▶ **What is needed**:
What comes back must be the data itself, retyped exactly.
<<<<
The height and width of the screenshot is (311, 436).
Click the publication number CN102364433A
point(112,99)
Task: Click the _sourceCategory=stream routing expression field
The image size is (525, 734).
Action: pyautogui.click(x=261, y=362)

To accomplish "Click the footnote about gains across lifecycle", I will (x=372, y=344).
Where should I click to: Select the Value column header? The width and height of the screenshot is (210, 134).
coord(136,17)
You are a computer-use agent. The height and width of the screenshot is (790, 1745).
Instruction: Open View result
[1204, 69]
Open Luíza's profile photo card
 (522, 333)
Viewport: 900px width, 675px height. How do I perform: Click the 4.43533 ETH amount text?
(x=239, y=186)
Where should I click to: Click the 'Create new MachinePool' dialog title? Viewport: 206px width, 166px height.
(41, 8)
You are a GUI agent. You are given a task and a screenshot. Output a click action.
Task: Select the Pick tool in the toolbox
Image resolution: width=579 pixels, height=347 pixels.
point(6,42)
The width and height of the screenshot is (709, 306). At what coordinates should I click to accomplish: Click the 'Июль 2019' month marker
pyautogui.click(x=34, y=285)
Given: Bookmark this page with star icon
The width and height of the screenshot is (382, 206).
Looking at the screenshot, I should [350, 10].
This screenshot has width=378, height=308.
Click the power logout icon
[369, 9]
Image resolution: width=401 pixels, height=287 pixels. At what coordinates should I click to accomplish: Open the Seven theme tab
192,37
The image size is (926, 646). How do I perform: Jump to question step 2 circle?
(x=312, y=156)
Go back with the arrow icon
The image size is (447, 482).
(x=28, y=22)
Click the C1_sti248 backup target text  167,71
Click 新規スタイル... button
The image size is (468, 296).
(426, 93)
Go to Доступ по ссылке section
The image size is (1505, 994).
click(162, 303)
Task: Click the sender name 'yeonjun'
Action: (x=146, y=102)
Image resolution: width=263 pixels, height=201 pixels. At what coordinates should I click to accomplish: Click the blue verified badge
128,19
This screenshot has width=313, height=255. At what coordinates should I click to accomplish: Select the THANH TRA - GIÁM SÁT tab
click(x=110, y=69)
>>>>
▶ **Written solution**:
The height and width of the screenshot is (311, 436).
Click the publication number CN102364433A
point(112,99)
Task: Click the _sourceCategory=stream routing expression field
The image size is (525, 734).
Action: pyautogui.click(x=261, y=362)

To accomplish "Click the footnote about gains across lifecycle", I will (x=372, y=344).
Where should I click to: Select the Value column header? The width and height of the screenshot is (210, 134).
coord(136,17)
You are a computer-use agent. The height and width of the screenshot is (790, 1745).
Instruction: Open View result
[1204, 69]
Open Luíza's profile photo card
 (522, 333)
Viewport: 900px width, 675px height. How do I perform: Click the 4.43533 ETH amount text?
(x=239, y=186)
Where should I click to: Click the 'Create new MachinePool' dialog title? Viewport: 206px width, 166px height.
(41, 8)
You are a GUI agent. You are given a task and a screenshot. Output a click action.
Task: Select the Pick tool in the toolbox
Image resolution: width=579 pixels, height=347 pixels.
point(6,42)
The width and height of the screenshot is (709, 306). At what coordinates should I click to accomplish: Click the 'Июль 2019' month marker
pyautogui.click(x=34, y=285)
Given: Bookmark this page with star icon
The width and height of the screenshot is (382, 206).
Looking at the screenshot, I should [350, 10].
This screenshot has width=378, height=308.
Click the power logout icon
[369, 9]
Image resolution: width=401 pixels, height=287 pixels. At what coordinates should I click to accomplish: Open the Seven theme tab
192,37
The image size is (926, 646). How do I perform: Jump to question step 2 circle?
(x=312, y=156)
Go back with the arrow icon
The image size is (447, 482).
(x=28, y=22)
Click the C1_sti248 backup target text  167,71
Click 新規スタイル... button
The image size is (468, 296).
(426, 93)
Go to Доступ по ссылке section
The image size is (1505, 994).
click(162, 303)
Task: Click the sender name 'yeonjun'
Action: (x=146, y=102)
Image resolution: width=263 pixels, height=201 pixels. At what coordinates should I click to accomplish: Click the blue verified badge
128,19
This screenshot has width=313, height=255. At what coordinates should I click to accomplish: Select the THANH TRA - GIÁM SÁT tab
click(x=110, y=69)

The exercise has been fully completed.